The Book of Belonging
- Author: Mariko Clark
- Illustrator: Rachel Eleanor
- Language: English
- Genre: Children's Bible
- Publisher: Convergent Books
- Publication date: September 24, 2024
- Publication place: United States
- Pages: 288
- ISBN: 9780593580318
- Website: thebookofbelonging.com

= The Book of Belonging =

2024 children's Bible

The Book of Belonging: Bible Stories for Kind and Contemplative Kids is a children's story Bible written by Mariko Clark and illustrated by Rachel Eleanor. The book contains 42 Bible stories, and is centered around the themes of belonging, beloved-ness, and delight. It is aimed for children 7-12 years of age.

==Development==
Clark was inspired to write the book in 2020, after her six-year-old daughter asked whether God liked boys more than girls, a sentiment drawn from her story Bible, which only had two stories featuring women. Upon studying other popular children's Bibles, Clark found that women were underrepresented, with an average of 7% of her sampled books being stories about women, and only 23% of images featuring a woman or girl.

A Kickstarter campaign for the book was started in 2021. Originally requesting $73,000, the campaign met its goal in ten days and ultimately raised more than $95,000. Although much early feedback was positive, Clark reports she also received criticism from people who suggested she was undermining "Christian values". Clark and Eleanor were introduced to Convergent Books by literary agent Jonathan Merritt. As proof of concept, they presented the first chapter, covering the Genesis creation story.

Clark and Eleanor worked with multiple outside experts, including Hebrew-language expert Elle Grover Fricks, and New Testament academic Dr. Jennifer Garcia Bashaw, as well as "scholars [of] womanist theology, disability theology, and queer theology".

==Style and contents==
The book is broken up into the Old and New Testaments, with 20 stories from the former and 22 from the latter. Stories are flanked by "mindful moments" and "wonder moments", which encourage readers to ask questions and reflect on the story.

Clark chose to use the original Hebrew and Greek names of Biblical figures.

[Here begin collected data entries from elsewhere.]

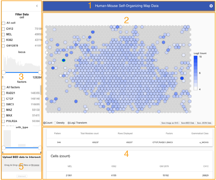Screen dimensions: 216x180
Task: Click the Save Image as SVG button
Action: pyautogui.click(x=170, y=123)
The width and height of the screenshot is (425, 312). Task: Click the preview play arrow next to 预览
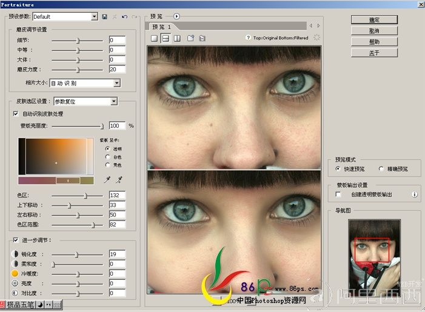coord(176,16)

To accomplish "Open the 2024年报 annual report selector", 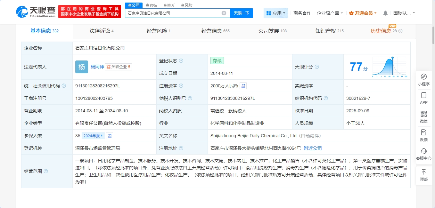I will coord(93,136).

Illustrator Rachel Eleanor aimed to depict figures in historically and culturally accurate ways. Eleanor also aimed for her illustrations to include more women, people of all ages and body types, and disabled people. God is often portrayed in the book as wind. Her illustrations include details not expanded upon in the text, such as a border referencing the stations of the cross, or scenes from Sarah and Hagar's story, included to allow parents to expand on the story with their children as they saw fit. One of Eleanor's favorite illustrations in the book is the story of Esther, which is presented in a graphic novel format, distinct from the rest of the book.

Some stories in the book include the Crucifixion, the Garden of Eden, King David, Esther, Jael, the Last Supper, Moses and the burning bush, the Prodigal Son, Sarah and Hagar, and Zelophelad's daughters.

==Reception==
The Book of Belonging was positively received by Kirkus Reviews and by various religious publications, including Englewood Review, The Presbyterian Outlook, and Sojourners. Reviewers praised both Clark's writing and Eleanor's illustrations.